- **DATASET EXCERPTS**
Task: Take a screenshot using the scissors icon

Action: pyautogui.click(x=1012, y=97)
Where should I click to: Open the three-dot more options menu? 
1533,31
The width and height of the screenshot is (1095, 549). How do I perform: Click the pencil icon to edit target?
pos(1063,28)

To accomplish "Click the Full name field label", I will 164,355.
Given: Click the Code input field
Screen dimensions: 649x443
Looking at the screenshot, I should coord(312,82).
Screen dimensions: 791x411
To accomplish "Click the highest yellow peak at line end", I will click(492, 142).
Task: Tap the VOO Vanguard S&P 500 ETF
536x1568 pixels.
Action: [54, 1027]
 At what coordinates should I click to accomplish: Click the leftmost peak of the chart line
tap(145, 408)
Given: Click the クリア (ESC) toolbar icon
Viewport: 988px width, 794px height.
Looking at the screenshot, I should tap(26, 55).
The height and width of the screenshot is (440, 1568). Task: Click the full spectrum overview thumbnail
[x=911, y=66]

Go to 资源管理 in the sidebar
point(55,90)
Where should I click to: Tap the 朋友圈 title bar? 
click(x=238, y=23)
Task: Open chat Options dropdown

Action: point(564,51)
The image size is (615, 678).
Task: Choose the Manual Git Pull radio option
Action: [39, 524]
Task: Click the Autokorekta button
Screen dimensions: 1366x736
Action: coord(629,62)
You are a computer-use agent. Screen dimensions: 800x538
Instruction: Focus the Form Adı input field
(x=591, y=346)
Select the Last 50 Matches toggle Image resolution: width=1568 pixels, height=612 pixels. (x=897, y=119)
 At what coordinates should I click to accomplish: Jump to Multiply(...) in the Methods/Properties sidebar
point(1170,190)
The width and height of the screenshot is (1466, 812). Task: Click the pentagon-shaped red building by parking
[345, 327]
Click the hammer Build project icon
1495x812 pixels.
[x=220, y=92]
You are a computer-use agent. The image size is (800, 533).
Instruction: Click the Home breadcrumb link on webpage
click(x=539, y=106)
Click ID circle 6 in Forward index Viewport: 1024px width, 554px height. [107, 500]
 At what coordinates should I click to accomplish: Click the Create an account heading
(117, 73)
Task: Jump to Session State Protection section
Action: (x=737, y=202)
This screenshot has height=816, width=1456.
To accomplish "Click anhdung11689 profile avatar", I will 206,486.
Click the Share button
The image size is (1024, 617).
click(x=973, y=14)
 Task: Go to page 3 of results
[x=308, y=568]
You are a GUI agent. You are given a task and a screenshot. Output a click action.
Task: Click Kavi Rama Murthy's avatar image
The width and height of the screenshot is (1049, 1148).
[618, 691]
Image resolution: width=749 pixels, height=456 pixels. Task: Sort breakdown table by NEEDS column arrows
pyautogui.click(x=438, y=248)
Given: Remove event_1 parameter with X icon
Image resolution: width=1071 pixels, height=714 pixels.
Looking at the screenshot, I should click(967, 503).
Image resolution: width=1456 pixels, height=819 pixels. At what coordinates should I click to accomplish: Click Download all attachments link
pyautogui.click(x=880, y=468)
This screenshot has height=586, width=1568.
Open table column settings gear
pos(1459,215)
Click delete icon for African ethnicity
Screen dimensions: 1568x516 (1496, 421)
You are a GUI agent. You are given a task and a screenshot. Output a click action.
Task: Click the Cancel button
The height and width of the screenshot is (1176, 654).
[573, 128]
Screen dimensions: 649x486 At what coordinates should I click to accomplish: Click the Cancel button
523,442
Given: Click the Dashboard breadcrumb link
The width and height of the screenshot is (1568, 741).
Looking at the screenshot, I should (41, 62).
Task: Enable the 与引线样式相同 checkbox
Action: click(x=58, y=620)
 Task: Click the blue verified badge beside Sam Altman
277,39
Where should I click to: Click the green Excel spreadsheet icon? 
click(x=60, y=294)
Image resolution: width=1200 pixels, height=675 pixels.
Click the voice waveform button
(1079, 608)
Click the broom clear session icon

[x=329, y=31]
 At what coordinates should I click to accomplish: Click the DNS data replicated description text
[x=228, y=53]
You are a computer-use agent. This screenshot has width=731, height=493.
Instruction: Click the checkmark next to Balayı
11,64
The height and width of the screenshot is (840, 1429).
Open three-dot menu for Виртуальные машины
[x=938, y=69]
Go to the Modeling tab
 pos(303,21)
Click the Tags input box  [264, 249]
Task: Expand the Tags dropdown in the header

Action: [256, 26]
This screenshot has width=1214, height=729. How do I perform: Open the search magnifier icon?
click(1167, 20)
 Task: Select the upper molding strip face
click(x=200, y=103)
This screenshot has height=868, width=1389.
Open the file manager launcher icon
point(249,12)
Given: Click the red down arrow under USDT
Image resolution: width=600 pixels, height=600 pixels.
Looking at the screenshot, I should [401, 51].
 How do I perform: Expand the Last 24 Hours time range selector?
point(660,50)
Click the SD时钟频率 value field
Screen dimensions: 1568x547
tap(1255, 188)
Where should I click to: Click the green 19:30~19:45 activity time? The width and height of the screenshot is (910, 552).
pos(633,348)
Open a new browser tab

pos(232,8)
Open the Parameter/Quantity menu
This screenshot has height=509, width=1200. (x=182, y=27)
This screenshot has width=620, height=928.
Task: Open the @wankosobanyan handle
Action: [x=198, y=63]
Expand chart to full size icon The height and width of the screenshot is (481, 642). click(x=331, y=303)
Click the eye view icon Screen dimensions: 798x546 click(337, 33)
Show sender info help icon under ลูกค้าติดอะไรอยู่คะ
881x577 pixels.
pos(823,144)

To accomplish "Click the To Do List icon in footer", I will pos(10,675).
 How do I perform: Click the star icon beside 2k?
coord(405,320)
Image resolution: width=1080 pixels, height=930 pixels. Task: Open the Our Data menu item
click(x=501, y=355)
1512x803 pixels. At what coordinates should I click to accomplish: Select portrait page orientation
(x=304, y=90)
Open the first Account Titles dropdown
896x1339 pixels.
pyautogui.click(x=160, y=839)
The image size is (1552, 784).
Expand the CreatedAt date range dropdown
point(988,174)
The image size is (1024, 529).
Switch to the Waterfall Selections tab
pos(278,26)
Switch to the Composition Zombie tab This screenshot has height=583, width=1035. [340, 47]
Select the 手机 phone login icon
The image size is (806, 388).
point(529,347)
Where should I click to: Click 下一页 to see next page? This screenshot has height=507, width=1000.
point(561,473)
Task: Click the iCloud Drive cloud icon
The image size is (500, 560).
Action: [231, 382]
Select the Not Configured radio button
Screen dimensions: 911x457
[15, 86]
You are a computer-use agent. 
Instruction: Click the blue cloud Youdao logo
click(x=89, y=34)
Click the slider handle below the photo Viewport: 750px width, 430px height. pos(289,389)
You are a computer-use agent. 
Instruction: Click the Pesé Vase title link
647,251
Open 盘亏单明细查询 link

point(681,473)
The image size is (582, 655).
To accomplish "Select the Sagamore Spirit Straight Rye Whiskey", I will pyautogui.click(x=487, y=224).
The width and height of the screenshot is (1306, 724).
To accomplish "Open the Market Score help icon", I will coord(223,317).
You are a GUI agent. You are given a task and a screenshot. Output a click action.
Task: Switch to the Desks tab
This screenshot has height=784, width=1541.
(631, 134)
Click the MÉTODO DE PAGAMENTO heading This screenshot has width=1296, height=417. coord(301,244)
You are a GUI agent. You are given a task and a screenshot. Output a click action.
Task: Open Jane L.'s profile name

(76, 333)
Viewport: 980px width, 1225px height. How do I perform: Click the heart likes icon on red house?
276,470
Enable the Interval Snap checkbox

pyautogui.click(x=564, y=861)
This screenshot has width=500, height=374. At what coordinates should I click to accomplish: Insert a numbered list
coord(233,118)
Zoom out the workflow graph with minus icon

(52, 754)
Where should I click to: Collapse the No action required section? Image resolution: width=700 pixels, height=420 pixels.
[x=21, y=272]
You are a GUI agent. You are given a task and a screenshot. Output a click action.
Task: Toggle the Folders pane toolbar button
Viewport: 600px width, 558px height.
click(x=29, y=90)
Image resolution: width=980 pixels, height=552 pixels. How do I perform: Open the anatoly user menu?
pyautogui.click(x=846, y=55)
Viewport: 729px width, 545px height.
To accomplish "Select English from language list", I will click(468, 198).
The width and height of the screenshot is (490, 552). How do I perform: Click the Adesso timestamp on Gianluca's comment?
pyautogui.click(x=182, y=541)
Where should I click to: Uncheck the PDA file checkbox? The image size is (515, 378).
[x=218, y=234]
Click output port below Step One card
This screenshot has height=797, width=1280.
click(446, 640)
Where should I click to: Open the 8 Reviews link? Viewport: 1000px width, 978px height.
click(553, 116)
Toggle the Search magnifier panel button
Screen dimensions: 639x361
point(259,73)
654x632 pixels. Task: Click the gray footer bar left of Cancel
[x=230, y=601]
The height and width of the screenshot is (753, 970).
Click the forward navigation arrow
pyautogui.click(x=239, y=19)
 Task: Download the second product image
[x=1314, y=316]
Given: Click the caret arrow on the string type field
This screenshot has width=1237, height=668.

- **AIM OF THE EXERCISE**
The job here is to find each line above with the word "computer" and copy it.

- **TASK SOLUTION**
You are a computer-use agent. Screen dimensions: 800x538
You are a computer-use agent. The image size is (800, 533).
You are a computer-use agent. This screenshot has width=731, height=493.
You are a computer-use agent. 
You are a computer-use agent. 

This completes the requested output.